Vision-language models are fundamentally changing how humans and robots work together in manufacturing environments, according to a new survey published in Frontiers of Engineering Management. The research, conducted by a team from The Hong Kong Polytechnic University and KTH Royal Institute of Technology, provides the first comprehensive mapping of how these AI systems are reshaping human-robot collaboration in smart manufacturing.
The survey, which analyzed 109 studies from 2020 to 2024, demonstrates how vision-language models enable robots to process both images and language simultaneously. This dual-modality capability allows robots to interpret complex scenes, follow spoken or written instructions, and generate multi-step plans—capabilities that traditional rule-based systems could not achieve. The research is documented in detail at https://doi.org/10.1007/s42524-025-4136-9.
In task planning applications, VLMs help robots interpret human commands, analyze real-time scenes, break down multi-step instructions, and generate executable action sequences. Systems built on architectures like CLIP, GPT-4V, BERT, and ResNet have achieved success rates above 90% in collaborative assembly and tabletop manipulation tasks. This represents a significant improvement over conventional robots that have been constrained by brittle programming, limited perception, and minimal understanding of human intent.
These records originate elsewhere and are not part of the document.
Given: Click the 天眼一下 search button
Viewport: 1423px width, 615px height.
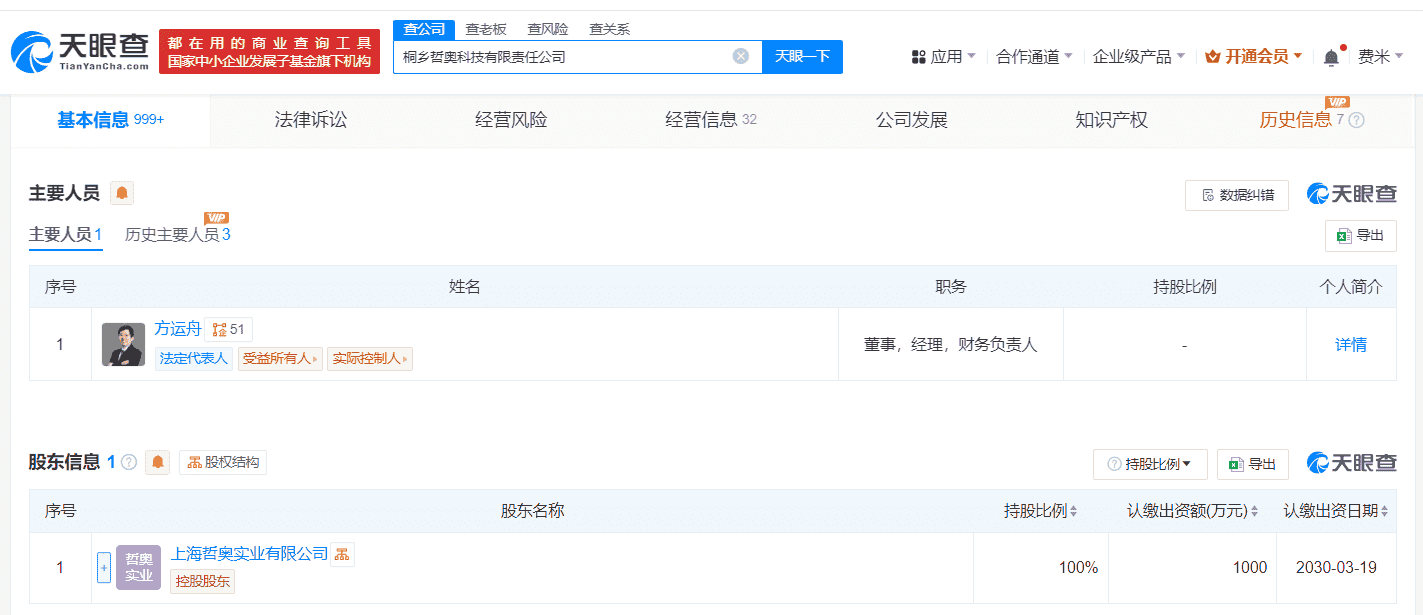Looking at the screenshot, I should coord(802,57).

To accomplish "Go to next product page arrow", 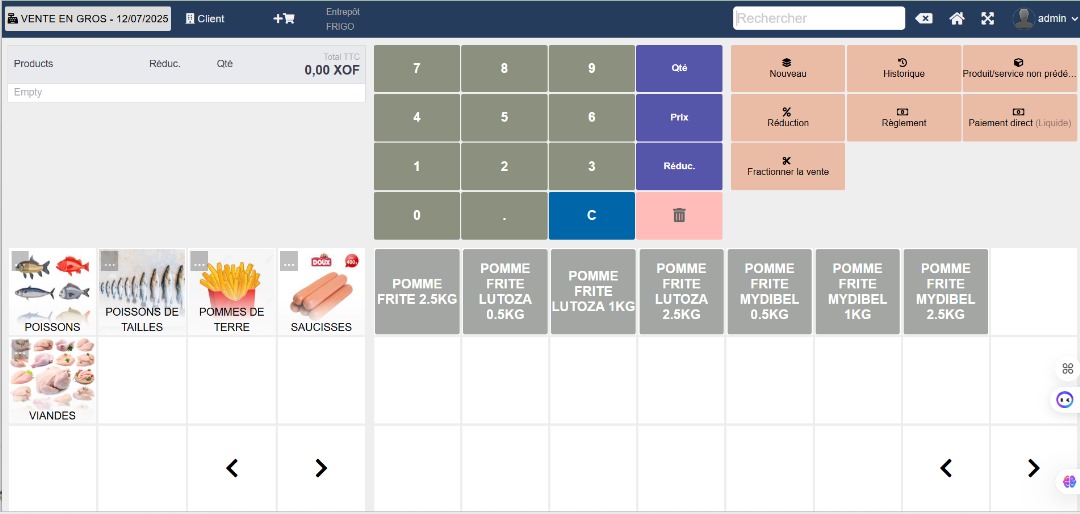I will [1034, 468].
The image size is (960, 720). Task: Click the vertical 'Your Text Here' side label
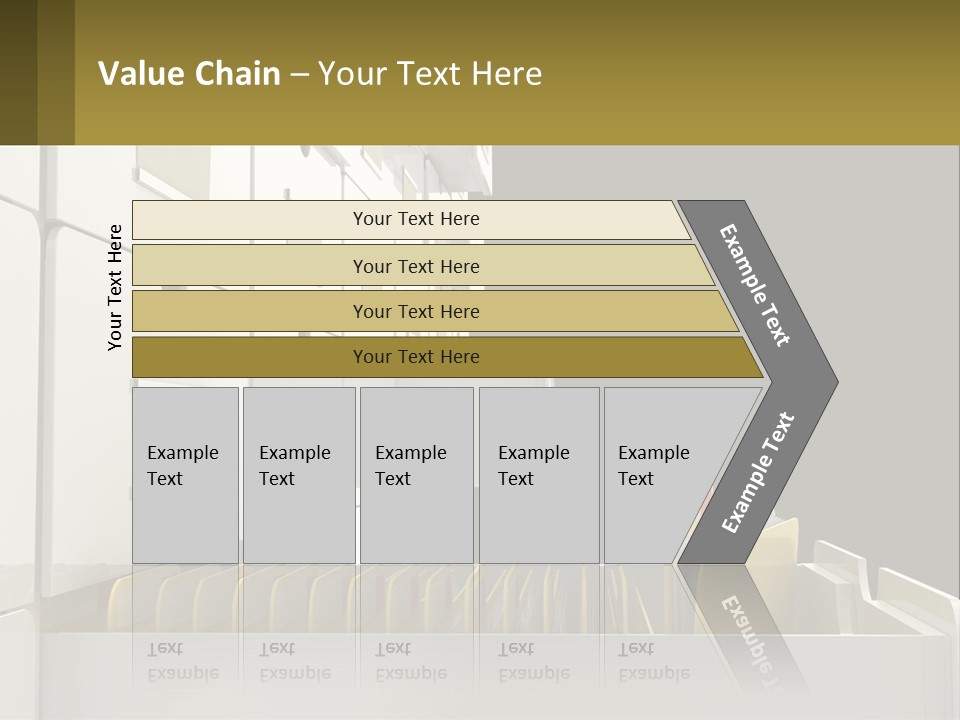115,287
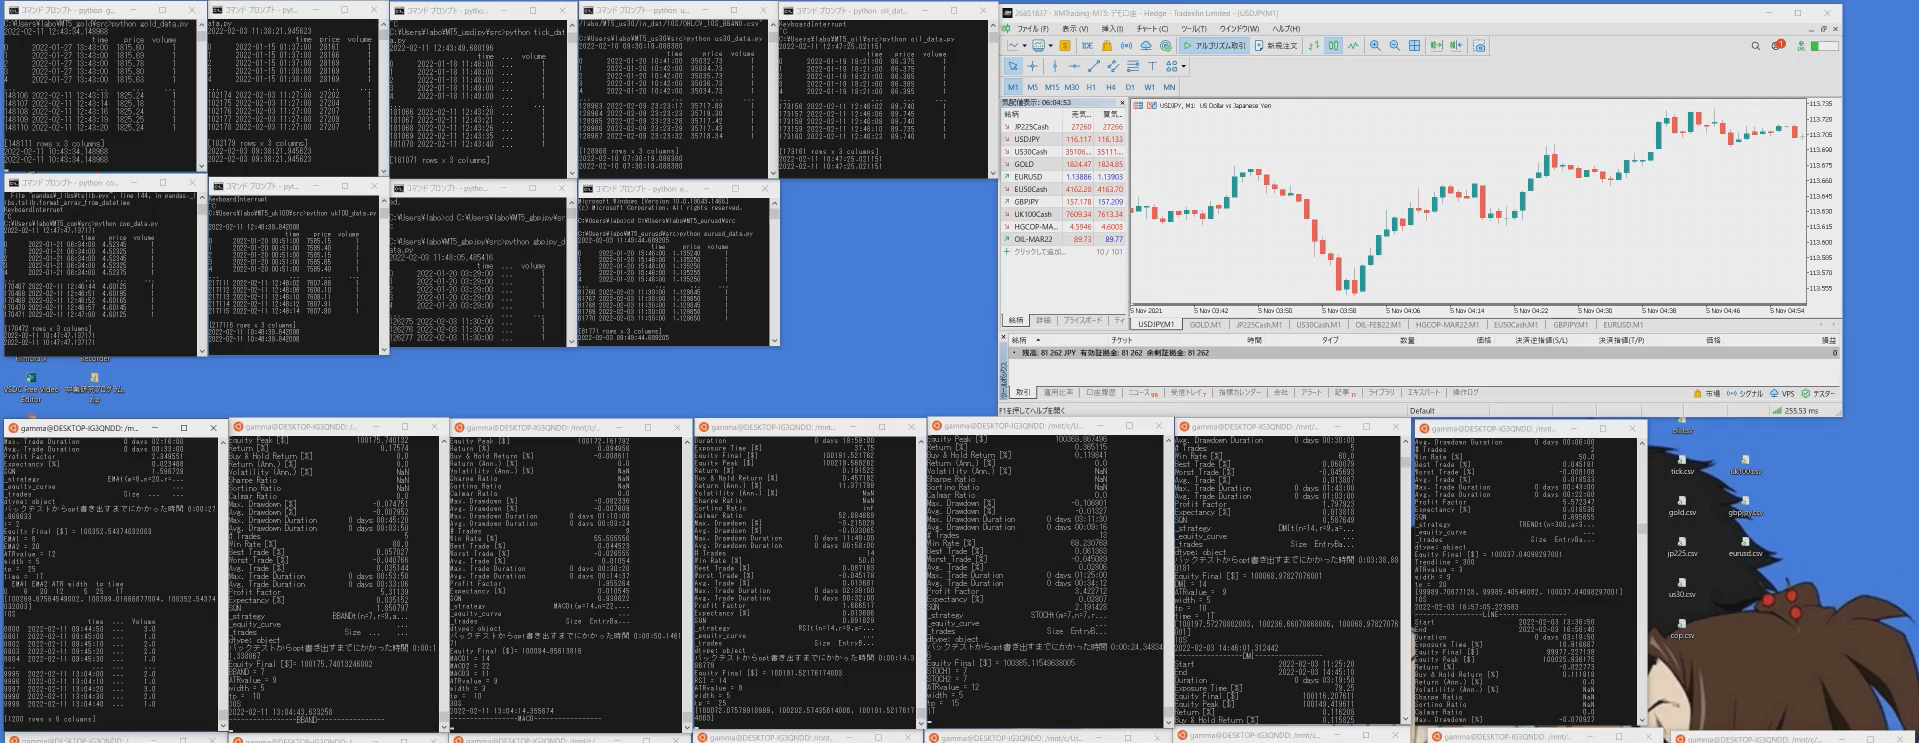Select the crosshair tool
Image resolution: width=1919 pixels, height=743 pixels.
(1033, 67)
For navigation, VLMs allow robots to translate natural-language goals into movement, mapping visual cues to spatial decisions. These models can follow detailed step-by-step instructions or reason from higher-level intent, enabling robust autonomy in domestic, industrial, and embodied environments. In manipulation tasks, VLMs help robots recognize objects, evaluate affordances, and adjust to human motion—critical capabilities for safety-critical collaboration on factory floors.
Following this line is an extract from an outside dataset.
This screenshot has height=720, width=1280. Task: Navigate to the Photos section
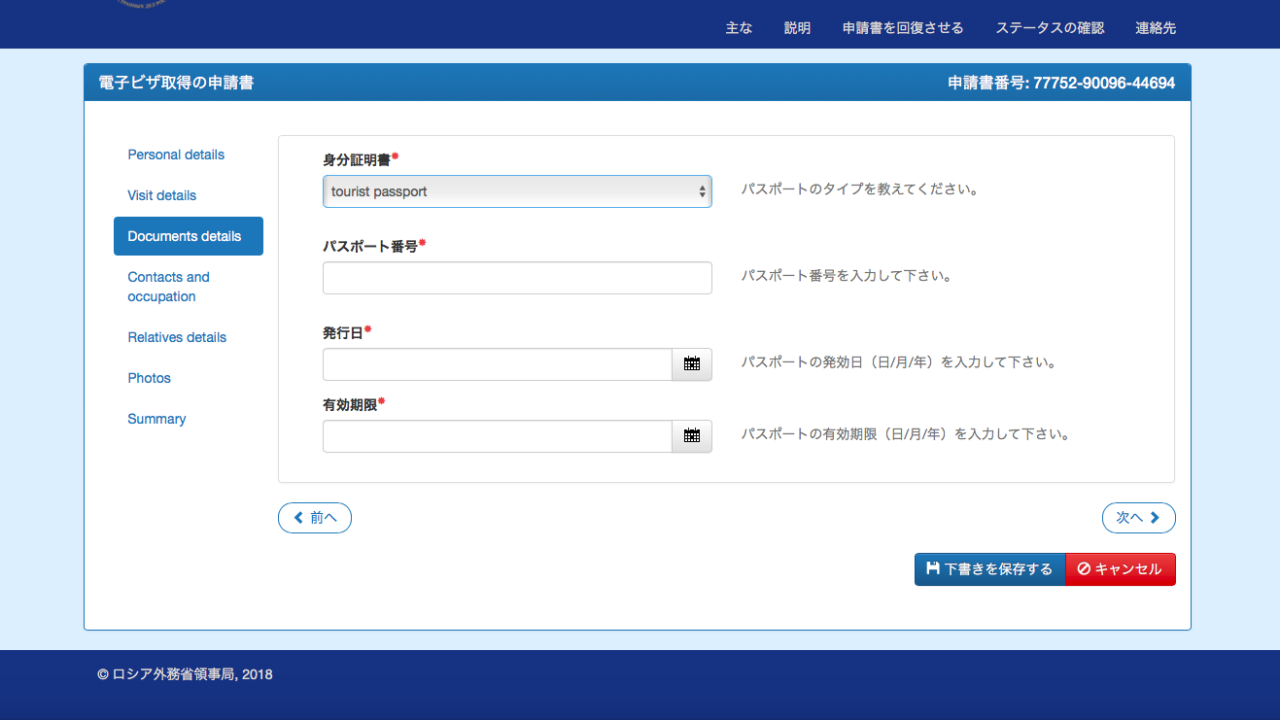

The survey also highlights emerging work in multimodal skill transfer, where robots learn directly from visual-language demonstrations rather than labor-intensive coding. This approach could dramatically reduce the time and expertise required to program industrial robots for new tasks. The authors emphasize that VLMs mark a turning point for industrial robotics because they enable a shift from scripted automation to contextual understanding.
"Robots equipped with VLMs can comprehend both what they see and what they are told," the researchers explain, highlighting that this dual-modality reasoning makes interaction more intuitive and safer for human workers. They envision VLM-enabled robots becoming central to future smart factories—capable of adjusting to changing tasks, assisting workers in assembly, retrieving tools, managing logistics, conducting equipment inspections, and coordinating multi-robot systems.
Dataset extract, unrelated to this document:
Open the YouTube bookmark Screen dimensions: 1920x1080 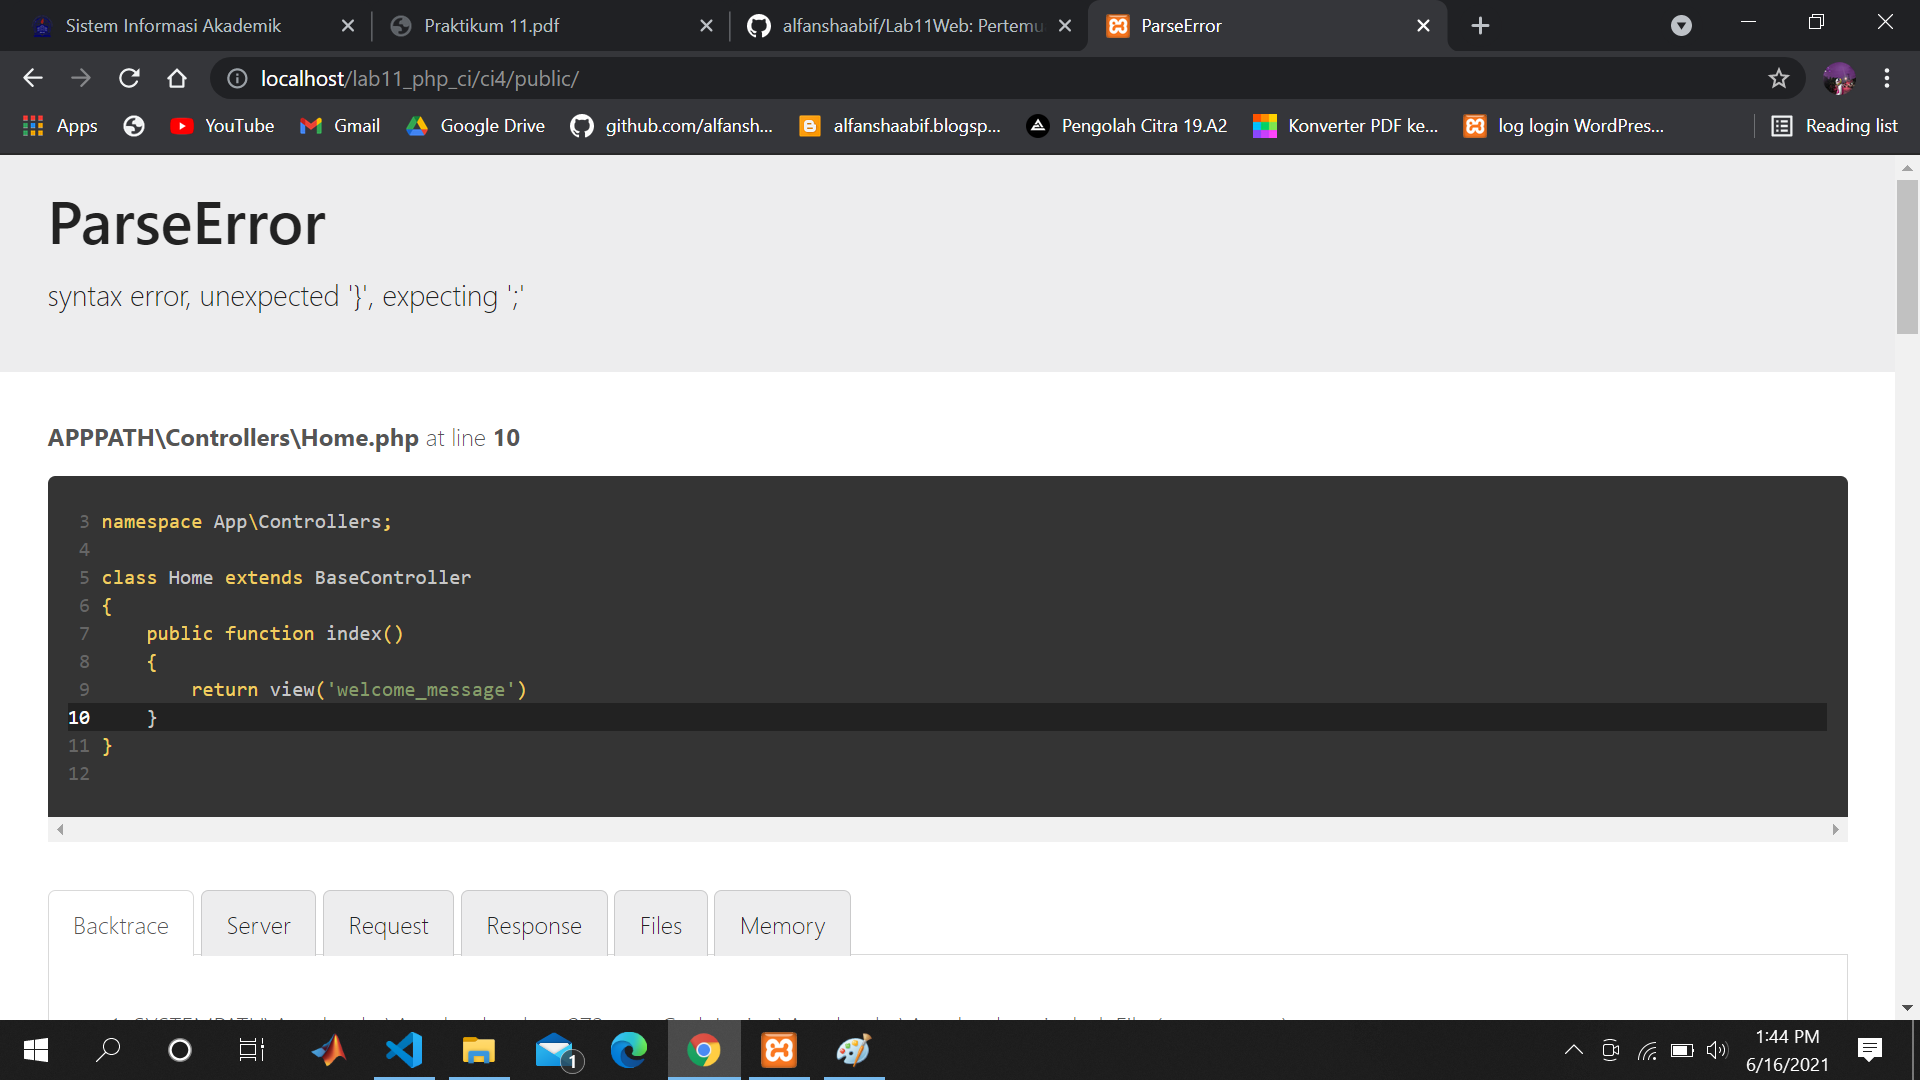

However, the authors caution that achieving large-scale deployment will require addressing challenges in model efficiency, robustness, and data collection. Developing industrial-grade multimodal benchmarks for reliable evaluation will also be crucial for practical implementation. As VLMs mature, robots could learn new procedures from video-and-language demonstrations, reason through long-horizon plans, and collaborate fluidly with humans without extensive reprogramming.
The research concludes that breakthroughs in efficient VLM architectures, high-quality multimodal datasets, and dependable real-time processing will be key to unlocking their full industrial impact. This technological advancement could potentially usher in a new era of safe, adaptive, and human-centric manufacturing where machines function as flexible collaborators rather than scripted tools.